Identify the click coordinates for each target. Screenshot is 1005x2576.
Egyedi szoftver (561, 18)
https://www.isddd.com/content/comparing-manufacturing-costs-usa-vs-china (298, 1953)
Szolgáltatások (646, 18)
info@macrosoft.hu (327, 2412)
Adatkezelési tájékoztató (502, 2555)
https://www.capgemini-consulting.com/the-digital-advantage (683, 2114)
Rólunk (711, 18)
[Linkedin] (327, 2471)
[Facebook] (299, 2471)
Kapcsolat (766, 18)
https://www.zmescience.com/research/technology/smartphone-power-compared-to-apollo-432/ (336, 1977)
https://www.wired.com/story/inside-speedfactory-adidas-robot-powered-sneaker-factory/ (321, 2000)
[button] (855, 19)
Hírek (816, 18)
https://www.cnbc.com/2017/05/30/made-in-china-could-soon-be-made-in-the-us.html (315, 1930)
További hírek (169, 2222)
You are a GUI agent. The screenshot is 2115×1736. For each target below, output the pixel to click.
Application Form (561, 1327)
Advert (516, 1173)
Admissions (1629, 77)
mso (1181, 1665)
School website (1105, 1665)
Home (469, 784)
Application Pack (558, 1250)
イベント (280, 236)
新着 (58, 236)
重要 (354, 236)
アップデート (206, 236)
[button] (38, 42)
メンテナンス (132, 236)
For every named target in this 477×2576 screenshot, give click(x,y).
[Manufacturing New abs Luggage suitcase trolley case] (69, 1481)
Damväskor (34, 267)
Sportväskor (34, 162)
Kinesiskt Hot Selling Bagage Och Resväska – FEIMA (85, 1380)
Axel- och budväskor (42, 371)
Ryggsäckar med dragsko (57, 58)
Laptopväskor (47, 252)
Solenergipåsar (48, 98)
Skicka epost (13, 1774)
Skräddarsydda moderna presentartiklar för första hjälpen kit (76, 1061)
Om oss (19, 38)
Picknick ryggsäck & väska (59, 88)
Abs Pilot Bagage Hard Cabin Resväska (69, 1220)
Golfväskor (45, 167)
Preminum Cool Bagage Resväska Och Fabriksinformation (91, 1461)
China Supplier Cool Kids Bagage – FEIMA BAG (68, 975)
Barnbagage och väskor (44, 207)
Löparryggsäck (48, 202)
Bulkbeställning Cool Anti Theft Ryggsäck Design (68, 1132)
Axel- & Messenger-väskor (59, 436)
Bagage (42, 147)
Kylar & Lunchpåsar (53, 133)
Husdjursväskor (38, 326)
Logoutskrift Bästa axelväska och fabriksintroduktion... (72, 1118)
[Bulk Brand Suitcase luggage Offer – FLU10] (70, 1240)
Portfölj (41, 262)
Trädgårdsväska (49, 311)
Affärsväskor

-=-=-

**Assignment:** In the listing above, the lines from the one containing "Szolgáltatások (646, 18)" through the one containing "Advert (516, 1173)" must be set down exactly, with no other lines.

**Answer to this problem:**
Szolgáltatások (646, 18)
info@macrosoft.hu (327, 2412)
Adatkezelési tájékoztató (502, 2555)
https://www.capgemini-consulting.com/the-digital-advantage (683, 2114)
Rólunk (711, 18)
[Linkedin] (327, 2471)
[Facebook] (299, 2471)
Kapcsolat (766, 18)
https://www.zmescience.com/research/technology/smartphone-power-compared-to-apollo-432/ (336, 1977)
https://www.wired.com/story/inside-speedfactory-adidas-robot-powered-sneaker-factory/ (321, 2000)
[button] (855, 19)
Hírek (816, 18)
https://www.cnbc.com/2017/05/30/made-in-china-could-soon-be-made-in-the-us.html (315, 1930)
További hírek (169, 2222)
You are a GUI agent. The screenshot is 2115×1736. For each target below, output the pixel to click.
Application Form (561, 1327)
Advert (516, 1173)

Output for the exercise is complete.